Nos élus oublient souvent qu'ils jouent avec l'argent du peuple selon leur bon plaisir. L'objectif n'est-il pas d'inscrire leur nom dans l'histoire et de se faire réélire et ce avec l'argent du bon et naïf peuple. Que retiendra-t-on de Jean Marc Ayrault? La forte augmentation de l'endettement de la ville ou la réalisation de l'éléphant. Pourquoi vous souvenez vous de Louis XIV ? Pour Versailles ou pour l'endettement des caisses de l'Etat? L'histoire se répète sans cesse.

Que se passerait-il si tous les impôts et diverses taxes étaient baissés drastiquement ? Les entreprises ou de riches mécennes ne pourraient-ils pas financer ces projets? Mais alors, nos élus ne pourraient plus se galvaniser en montrant les grands et coûteux projets qu'ils ont réalisé. Perdraient-ils leurs mandants? Malheureusement, les élus locaux ne créent pas de richesse et dépense plus qu'il n'est de raison. En même temps quand ils voient que leurs administrés continuent de faire un chèque annuel à quoi bon se priver...

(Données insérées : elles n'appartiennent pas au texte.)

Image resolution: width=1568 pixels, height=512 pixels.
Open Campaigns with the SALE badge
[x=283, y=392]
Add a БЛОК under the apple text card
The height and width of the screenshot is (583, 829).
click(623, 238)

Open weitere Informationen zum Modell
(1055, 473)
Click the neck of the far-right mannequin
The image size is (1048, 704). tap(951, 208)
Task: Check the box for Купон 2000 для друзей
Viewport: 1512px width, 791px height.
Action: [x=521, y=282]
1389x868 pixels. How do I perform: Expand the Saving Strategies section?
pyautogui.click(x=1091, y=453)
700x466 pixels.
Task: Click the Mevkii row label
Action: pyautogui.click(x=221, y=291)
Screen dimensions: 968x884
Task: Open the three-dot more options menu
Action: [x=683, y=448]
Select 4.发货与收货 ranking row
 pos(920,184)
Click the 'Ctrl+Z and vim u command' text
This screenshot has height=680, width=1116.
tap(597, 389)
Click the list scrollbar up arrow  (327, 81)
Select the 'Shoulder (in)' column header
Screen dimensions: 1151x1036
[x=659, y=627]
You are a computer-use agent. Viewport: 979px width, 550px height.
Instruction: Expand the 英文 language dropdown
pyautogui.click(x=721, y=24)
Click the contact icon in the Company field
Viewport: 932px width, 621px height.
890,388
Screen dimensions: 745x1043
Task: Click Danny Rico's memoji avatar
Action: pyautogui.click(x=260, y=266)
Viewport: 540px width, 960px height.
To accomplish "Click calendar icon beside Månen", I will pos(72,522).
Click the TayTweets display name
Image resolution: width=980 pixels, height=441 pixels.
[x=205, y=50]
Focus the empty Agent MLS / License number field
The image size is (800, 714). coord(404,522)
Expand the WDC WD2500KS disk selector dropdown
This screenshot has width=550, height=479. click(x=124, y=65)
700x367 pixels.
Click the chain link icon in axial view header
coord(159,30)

Enfin je serais étonné de voir la réaction des nantais s'ils avaient le choix, lorsqu'ils reçoivent leur taxe d'habitation, de cocher une casse optionnelle afin qu'ils aient la liberté de réaliser un paiement supplémentaire pour financer des projets exceptionnels comme par exemple le voyage à Nantes. Croyez vous vraiment que les nantais choisiraient majoritairement de payer en sa faveur? En tant que simple contribuable je ne vois pas l'intérêt de subventionner une telle dépense pour la ville de Nantes. Ah, si c'est bien pour l'économie locale. Alors que cette économie locale prenne à sa charge ces dépenses.

Herminie44 a dit…

Je rebondis sur le "confortablement réélus" d'un anonyme au dessus. C'est oublier un peu vite qu'aux dernières municipales c'est l'abstention qui a gagné haut la main les élections : plus de 46 % des électeurs l'ont choisie.
Du coup cela questionne un peu la "confortable majorité" qui ne représente guère qu'un inscrit sur 3. C'est certes suffisant pour rafler la mise du pouvoir mais cela devrait inciter à un peu plus de modestie.
Pour cela il faudrait que nos arrogants élus s'interrogent sur l'état de leur démocratie municipale au lieu de s'admirer dans leurs miroirs communicants.